The magic of the augmented reality is overlaying virtual objects in the real world. Microsoft’s HoloLens is still the best-known example of a head-mounted display performing this task, but it appears competition is on the way, in the form of Magic Leap, Apple and Google.
For that magic, Microsoft has relied on Himax to supply the waveguides crucial to projecting the virtual image into the user’s eye. This component is vitally important but is also to blame for the biggest issue with the Hololens – the limited field of view.
Now, according to Thurrott.com, for HoloLens 2.0 Microsoft is taking the matter into their own hands. They write:
The biggest change will be the light engine that Microsoft is using and the specs of this hardware are harder to come-by but I do know that the company is bringing all this componentry in-house. The company is going all-in on development is not depending on third-parties to assist with design and development; think a wider field of view as that’s the primary limiting factor of the current gen device.

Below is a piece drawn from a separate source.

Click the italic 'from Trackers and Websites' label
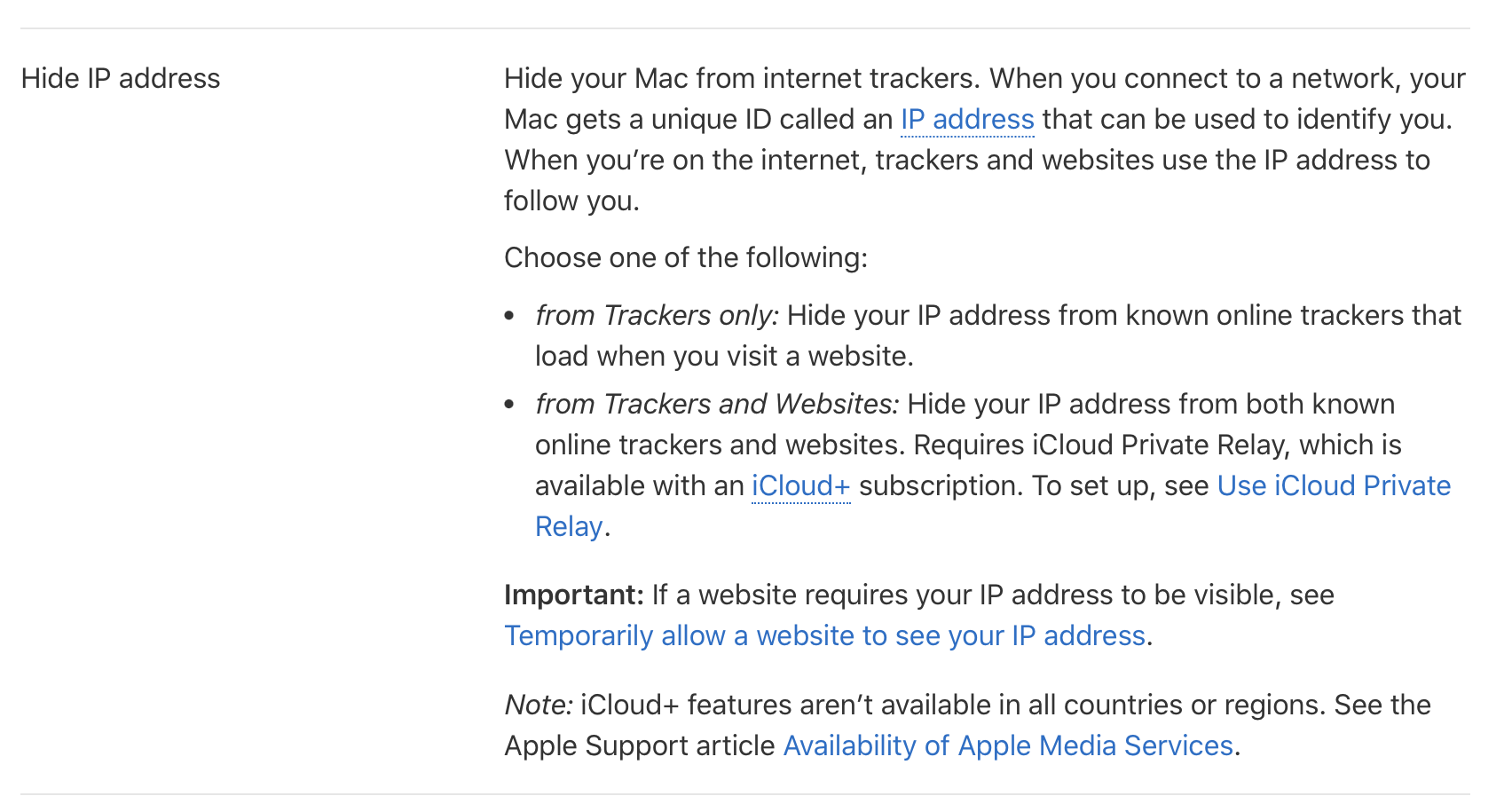Screen dimensions: 1512x804 click(716, 404)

The goal would be presumably to bring down cost and expand the field of view, and we may see many of the patents Microsoft filed over the years finally be implemented in a real device.
On the other hand, bringing the development internally also opens the project up to further delays due to lack of experience, not to mention issues with scale, a problem we have seen with Microsoft’s Surface Hub for example, which has had problems meeting demand.
Microsoft has spoken openly about the components for the HoloLens 2.0, including the new Holographic Processing Unit and new Kinect-based depth sensor. Hopefully, this is an indication the project is well along and will be unveiled sooner rather than later.